Un trait d’union reconnu et accepté
Imam, Khalife et ami, Cheikh Abdou Khadre était également un personnage attachant, qui cherchait à mettre tout son entourage à l’aise en sa présence. Il solidifiait les liens familiaux qu’il entretenait. Ainsi, Djily n’hésitait jamais à rendre visite à des parents ou talibés, quelle que soit la distance. Il aimait rappeler les liens de parenté unissant les uns et les autres. Serigne Abdou Khadre se déplaçait souvent à Porokhane pour prier devant le Mausolée de Sokhna Diarra Bousso, à Derkhélé devant celui de Mame Mor Anta Sali, à Khourou Mbacké où repose Mame Habibou Lahi fils de Mame Diarra, etc. Il aimait à rappeler que tous les musulmans sont frères et doivent s’aimer et s’entraider. Aucune Tarikha n’avait de frontière pour lui. D’autre part, les relations de Serigne Abdou Khadre avec ses frères étaient excellentes et très intimes, mais celles avec Serigne Saliou étaient particulières. Ainsi, une célèbre anecdote raconte que quand Serigne Saliou a voulu prendre le Wird Maakouth, il avait écrit une lettre à Serigne Mbacké Bousso, tout en précisant qu’il souhaitait la médiation de Serigne Abdou Khadre dans la transmission. Ce qui laissait Serigne Mbacké Bousso étonné de la foi de Serigne Saliou en Serigne Abdou Khadre.
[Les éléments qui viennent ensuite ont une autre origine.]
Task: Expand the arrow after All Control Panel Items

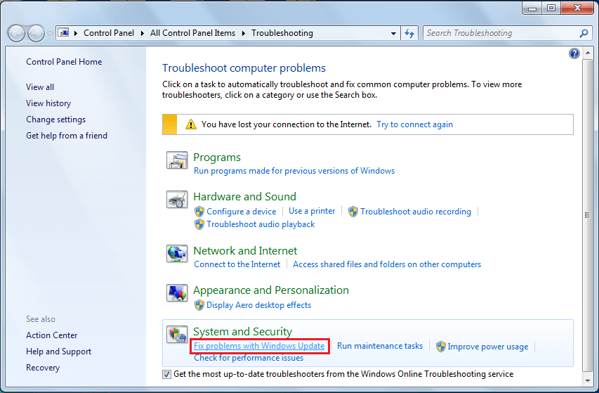Action: (x=244, y=33)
Le crépuscule du Khalifat Mouride
La tradition, certainement pour tenter de résister à l’amertume qui accompagne toujours le souvenir du rappel à Dieu de Cheikh Abdou Khadre Mbacké, assimile son khalifat à la brièveté de la prière du crépuscule. Ainsi, si Mouhamadou Moustapha, premier Khalife de Bamba était la prière de l’aube, Serigne Fallou celle de « Tisbar » et Serigne Abdoul Ahad la prière de « Takussan » (médiane), Cheikh Abdou Khadr était celle de « Timis ». Une relation bien acceptée par les nombreux disciples qui ne cessaient de bénéficier de la grandeur d’âme de ce saint homme au visage angélique. Serigne Abdou Khadre devait en effet, passer onze brèves lunes sur le khalifat de Touba, à un moment où les larmes étaient encore chaudes. Qui pleuraient Serigne Abdoul Ahad Mbacké, son aîné et prédécesseur au Khalifat. Il a fini de remplir sa mission terrestre le 13 mai 1990, laissant le souvenir d’un homme au visage empreint d’une douceur angélique. Par-dessus ses lunettes qu’il portait très bas sur le nez, son regard indulgent traduisait toute la profondeur de son grand cœur, caressait et éclaboussait une généreuse et débordante magnanimité l’assistance venue solliciter ses bénédictions. Alors, c’est tout naturellement que son mausolée situé à l’Est de ce monument incomparable de la Foi qu’il a servie jusqu’à son dernier souffle, refusera du monde aujourd’hui. Puisse son aura et sa baraka rejaillir sur le peuple musulman, et l’inspirer dans sa quête de la béatitude éternelle par le moyen de la constance, dans la voie tracée par Cheikh Ahmadou Bamba.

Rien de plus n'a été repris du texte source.